Isolating the bacteria in the proper clinical setting makes the diagnosis of actinomycosis.

DIFFERENTIAL DIAGNOSIS

Nocardiosis, botryomycosis, chromomycosis, intestinal tuberculosis, ameboma, Crohn’s disease, colon cancer, and other causes of acute, subacute, or chronic infections of the lung, abdomen, hepatic, GI, GU, musculoskeletal, and CNS system.

WORKUP

The workup includes obtaining specimens either by aspirating abscesses, excising sinus tracts, or tissue biopsies.

LABORATORY TESTS

• Isolating “sulfur granules” from tissue specimens or draining sinuses confirm the diagnosis of actinomycosis.
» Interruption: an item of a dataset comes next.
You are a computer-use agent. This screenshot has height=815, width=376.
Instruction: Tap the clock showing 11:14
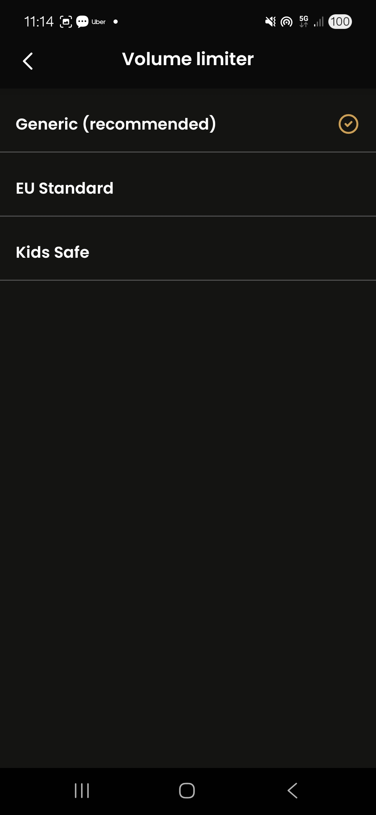tap(39, 22)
1.Sulfur granules are nests of Actinomyces species. Sulfur granules may be macroscopic or microscopic

2.Sulfur granules are crushed and stained for identification of Actinomcyes organisms and may take up to 3 wk to grow in culture media.

IMAGING STUDIES

• Imaging studies are useful adjunctive tests in localizing the site and spread of infection.

1.Chest x-ray examination
2.CT scan of the head, chest, abdomen, and pelvic areas is useful

TREATMENT

NONPHARMACOLOGIC THERAPY

• Incision and drainage of abscesses
• Excision of sinus tract

ACUTE GENERAL Rx

• Penicillin 10 to 20 million units per day in 4 divided doses for 4 to 6 wk.
• In penicillin-allergic patients, erythromycin, tetracycline, clindamycin, or cephalosporins (depending on the type of penicillin allergy) are reasonable alternatives.
• Chloramphenicol 50 to 60 mg/kg/day has been used for CNS actinomycosis.

CHRONIC Rx

• Following 4 to 6 wk IV penicillin, oral penicillin V 500 mg PO qid for 6 to 12 mo.
• Treatment of associated microorganisms is not needed.

DISPOSITION

• Clinical actinomycosis, if not treated, spreads to contiguous tissues and structures ignoring tissue planes. Hematogenous spread, although possible, is rare.
• Actinomycosis is very sensitive to antibiotics but requires chronic long-term treatment to prevent relapse.

REFERRAL

If the diagnosis of actinomycosis is suspected, consultation with an infectious disease specialist is suggested. General surgical consultation for excision of sinus tracts and abscess incision and drainage is recommended.

PEARLS & CONSIDERATIONS

COMMENTS

• There is no person-to-person transmission of Actinomyces.
• Isolation of the organism in an asymptomatic individual does not mean the person has actinomycosis. Active symptoms must be present to make the diagnosis.
• Pelvic actinomycosis has been associated with use of an intrauterine device (IUD).
• Actinomycosis can also involve the CNS, causing multiple brain abscesses.

REFERENCES


Russo TA: Agents of actinomycosis. In Mandell, Douglas, and Bennett’s principles and practice of infectious diseases, ed 5, New York, 2000, Churchill Livingstone.

Smego RA, Foglia G: Actinomycosis, Clin Infect Dis 26:1255, 1998.